しかもレンズや液晶ディスプレイ用のガラス板を研磨するためのセリウムに限れば、リンクにあるような代替技術も開発されています。それも紹介すれば、別に深海4000メートルから採取しなくとも別の解決方法もあるのだろうということになります。

もっと原点に戻れば、なぜ中国が世界の産出量の9割を占めているのかです。ひとつは、レアアースを取り出しやすい良質な土だということです。モンゴルのレアアースを含んだ土とそれはNHKも紹介していました。

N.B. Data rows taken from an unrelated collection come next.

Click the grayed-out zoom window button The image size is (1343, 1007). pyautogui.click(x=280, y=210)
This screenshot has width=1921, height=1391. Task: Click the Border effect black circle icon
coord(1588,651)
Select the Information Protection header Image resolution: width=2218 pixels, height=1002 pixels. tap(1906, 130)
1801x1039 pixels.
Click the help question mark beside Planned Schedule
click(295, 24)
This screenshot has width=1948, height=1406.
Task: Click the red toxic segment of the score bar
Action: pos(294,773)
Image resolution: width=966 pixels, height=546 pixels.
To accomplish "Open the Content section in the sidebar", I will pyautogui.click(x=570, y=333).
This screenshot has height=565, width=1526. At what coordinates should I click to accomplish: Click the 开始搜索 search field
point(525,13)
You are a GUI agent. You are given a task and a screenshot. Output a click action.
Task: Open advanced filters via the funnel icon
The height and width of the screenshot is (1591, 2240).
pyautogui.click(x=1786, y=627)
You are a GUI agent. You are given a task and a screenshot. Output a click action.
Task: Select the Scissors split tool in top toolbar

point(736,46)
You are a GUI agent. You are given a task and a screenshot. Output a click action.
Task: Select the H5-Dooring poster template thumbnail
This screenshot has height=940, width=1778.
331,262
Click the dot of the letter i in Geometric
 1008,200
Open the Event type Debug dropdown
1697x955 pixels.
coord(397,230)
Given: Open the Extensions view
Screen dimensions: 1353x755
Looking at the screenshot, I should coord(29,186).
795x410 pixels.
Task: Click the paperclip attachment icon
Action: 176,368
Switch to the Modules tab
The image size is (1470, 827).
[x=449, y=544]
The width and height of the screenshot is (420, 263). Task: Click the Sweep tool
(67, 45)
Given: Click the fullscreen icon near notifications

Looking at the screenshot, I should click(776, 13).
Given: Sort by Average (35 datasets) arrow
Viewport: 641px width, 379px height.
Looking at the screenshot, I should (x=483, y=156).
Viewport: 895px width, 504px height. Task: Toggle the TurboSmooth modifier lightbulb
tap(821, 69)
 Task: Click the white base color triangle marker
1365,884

しかし、もうひとつの、もっとも重要な理由は伝えません。圧倒的なコスト競争力です。80年代までは米国のマウンテンパス鉱山が世界最大の産出を行なっていたのですが、中国が90年代にはいって増産し、安値攻勢をかけたためにマウンテンパス鉱山は、02年に閉山に追い込まれたのです。
それもFACTAが詳しく伝えています。こちらは有料記事です。

レアアースとは異なりますが、日本でも石炭やその他の金属の鉱山が1970年代を境に多くが閉鎖に追い込まれました。それは鉱山の枯渇だけでなく、為替の変動で急激な円高となり輸入品とは競争できなくなったからです。それと同じ事です。

中国でしかレアアース資源はないと誤解している人が多いようですが、レアアースの資源そのものは世界中にあり、中国の埋蔵量は世界全体の30%程度にしか過ぎません。もちろん中国が埋蔵量のトップです、ロシアが22%、アメリカが15%、オーストラリアが6%程度の埋蔵量があるのです。

それで生産量の約97%を中国が占めているのは、先に触れたように増産し、安値攻勢をかけて、他の産出国の採算を取れなくしてしまった結果、中国が独占するようになったのです。

つまり、レアアース問題は資源問題というよりは、国家間の産業競争力の問題であり、価格破壊によって世界市場を独占した中国の強引な国家政策の問題なのです。

いざとなれば、レアアースの”脱中国”は莫大な費用をかけて海底4000メートルの深海から採取するという選択肢もあれば、閉山した海外の鉱山を再開させるという選択肢もあるということです。

しかしそれを伝えると、文部科学省のレアアース予算が取れるかどうかは怪しくなってきます。

研究者が深海までレアアースを求めて追いかけようとする、あくなき探究心は否定しません。深海に潜む神秘を解き明かしていくことは、宇宙探査と近いものを感じます。その研究結果がまた別の領域で生かされることもあるでしょう。しかし、それと産業とを同じ目線で、また混同して語ってはいけないのです。